921801 - Eliminate SPOF in graphite

Assignee

Description

•

11 years ago

Graphite runs on a single blade which has redundant disks but is otherwise a single point of failure.  Investigate options for getting more hardware to eliminate this risk.

Eric Ziegenhorn :ericz

Assignee

Comment 1

•

11 years ago

graphite6.private.scl3 is what I was referring to.  We don't yet have a blade in PHX1, but are working on it.

Eric Ziegenhorn :ericz

Assignee

Comment 2

•

11 years ago

As per IRC, we'll likely duplicate SCL3 to PHX1 for now and down the road for redundancy we'll add more graphite servers.

Depends on: 919043

Shyam Mani [:fox2mike]

Comment 3

•

11 years ago

Corey,

Are we going to buy more blades/storblades for this?

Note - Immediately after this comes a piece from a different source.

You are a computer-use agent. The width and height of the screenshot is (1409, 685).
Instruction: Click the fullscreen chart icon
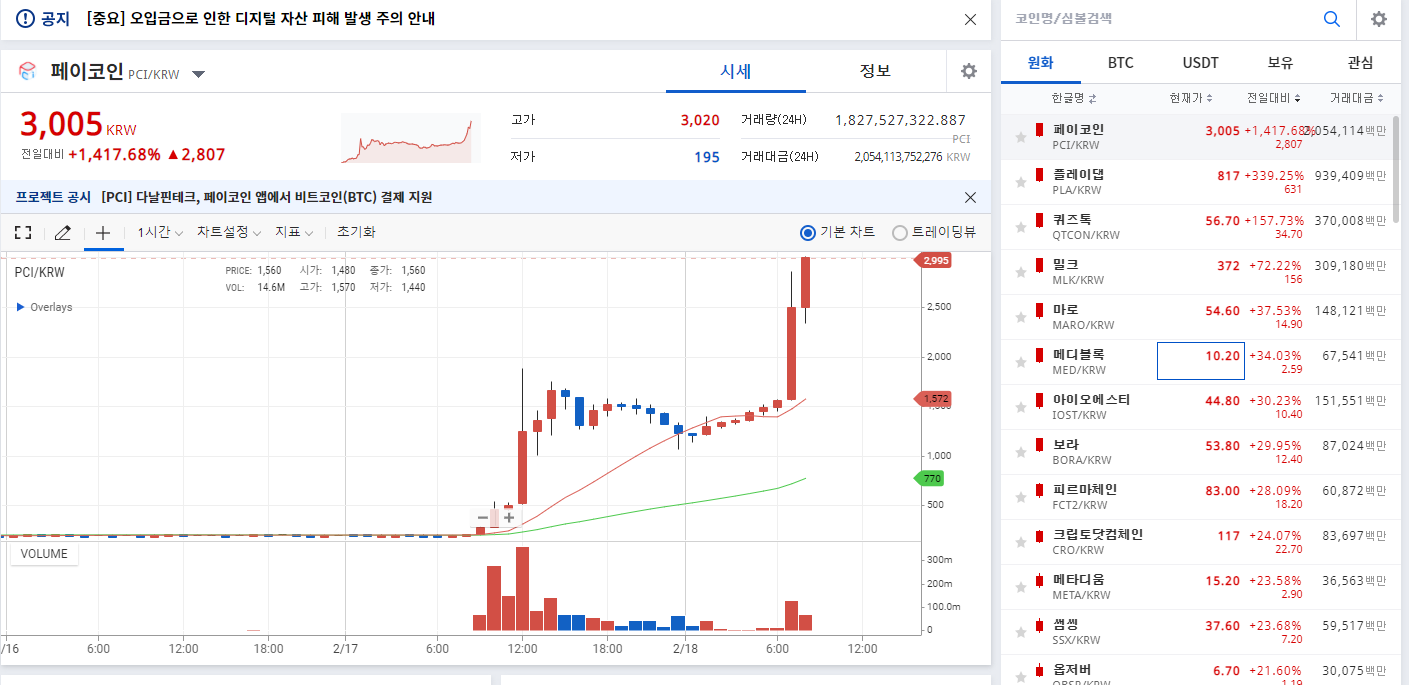[23, 232]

Flags: needinfo?(cshields)

Corey Shields [:cshields]

Comment 4

•

11 years ago

Tell me what you need and we will figure it out.   I'd suggest some SSDs.

Flags: needinfo?(cshields)

Shyam Mani [:fox2mike]

Comment 5

•

11 years ago

Eric,

Once we have phx1 running with the tuned FS etc, let's tell Corey what you need to make this redundant.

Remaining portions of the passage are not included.